Las legiones de Roma
Desde hace unas cuantas semanas mi vida está transcurriendo en el Imperio Romano. No en la Roma actual, claro, sino en la pintada por la formidable paleta cromática del escritor Santiago Posteguillo, que con una trilogía compuesta por tres volúmenes -Los Asesinos del Emperador, Circo Máximo y La traición de Roma-, ha centrado su obra en el periodo histórico situado hacia el siglo III a.C, durante los enfrentamientos bélicos que tuvieron lugar entre dos colosales soldados de la antigüedad cuyas estrategias aún son analizadas y estudiadas en las academias militares: el hispano Publio Cornelio Escipión, El Africano, y el cartaginés Aníbal Barca.
He admirado esa Roma llena de contrastes entre el esplendor de los espectaculares coliseos, palacios y templos dedicados a todos los dioses del panteón romano, y la sucia miseria urbana donde se agolpa una multitud de prostitutas, comerciantes, ladrones, esclavos y la siempre temida guardia pretoriana. Una Roma donde pululaban las alianzas, las conjuras, las traiciones y las conspiraciones. Un escenario grandioso y feroz donde sus personajes oscilan entre el desbordado deseo de lograr más poder y más gloria con el sinvivir de intuir la presencia de secretas sombras que intentan arrebatárselos.
Pero también en la pluma incansable de Posteguillo he viajado hasta los confines mismos del Imperio. He formado parte de las legio romanas, de las tropas cartaginesas; caminé junto a los elefantes que tan dificultosamente atravesaron los Alpes al lado de las catapultas y las enormes máquinas de asedio. He presenciado masivos enfrentamientos en los campos de batalla de Hispania, en la Itálica, en la lejana Germania, cerca del puente imposible que el arquitecto Apolodoro construyó para Trajano sobre el caudaloso Danubio y que durante mil años fue el más largo del mundo. He estado, finalmente a los pies de las murallas de Roma, junto a Aníbal, preguntándome por qué misteriosa razón el caudillo cartaginés no quiso destruir la capital del odiado Imperio. Observé con asombro el asedio y rendición de Cartago Nova, de Sagunto, de infinitas fortalezas y ciudades que tras heroicas resistencias eran destruidas, violadas, saqueadas, y sus habitantes, ya fueran ancianos, mujeres o niños, asesinados para que el ejemplo cundiera y los siguientes enclaves enemigos no presentaran resistencia.
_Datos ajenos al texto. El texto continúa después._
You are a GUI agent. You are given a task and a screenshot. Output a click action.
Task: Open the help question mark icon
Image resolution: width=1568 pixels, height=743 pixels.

Aníbal y Escipión: dos enemigos irreconciliables que, sin embargo, se admiraban mutuamente. Así cuentan en scipioafricanusblog que un día en que ambos coincidieron en un gymnasium, el Africano preguntó al cartaginés quién le parecía que era el mejor general de la historia, Aníbal le dijo: “Alejandro de Macedonia”.
Escipión asintió al respecto, y le volvió a preguntar quién sería el segundo. Aníbal respondió que Pirro de Epiro, “pues no es posible encontrar a nadie más sumamente valeroso que estos dos reyes”.
Escipión molesto volvió a preguntar a quién le concedería la tercera posición, esperando con certeza ser él. Pero Aníbal dijo: “A mí mismo, pues cuando aún era joven conquisté Iberia y crucé con un ejército los Alpes hasta Italia, sin que ninguno de vosotros fuera capaz de derrotarme; devasté 400 ciudades y llevé el combate cerca de vuestra ciudad, sin que se me enviaran recursos ni soldados desde Cartago”.
Como Escipión veía que Aníbal no paraba de elogiarse, dijo riéndose: ‘¿Dónde te pondrías a ti mismo, Aníbal, si no hubieras sido derrotado por mí?’. Aníbal dijo: ‘Yo por mi parte me pondría a mí mismo por delante de Alejandro’. Al actuar de esta forma, Aníbal continuo elogiándose, pero también, como sin quererlo, honró a Escipión, ya que había subyugado a alguien mejor que Alejandro”.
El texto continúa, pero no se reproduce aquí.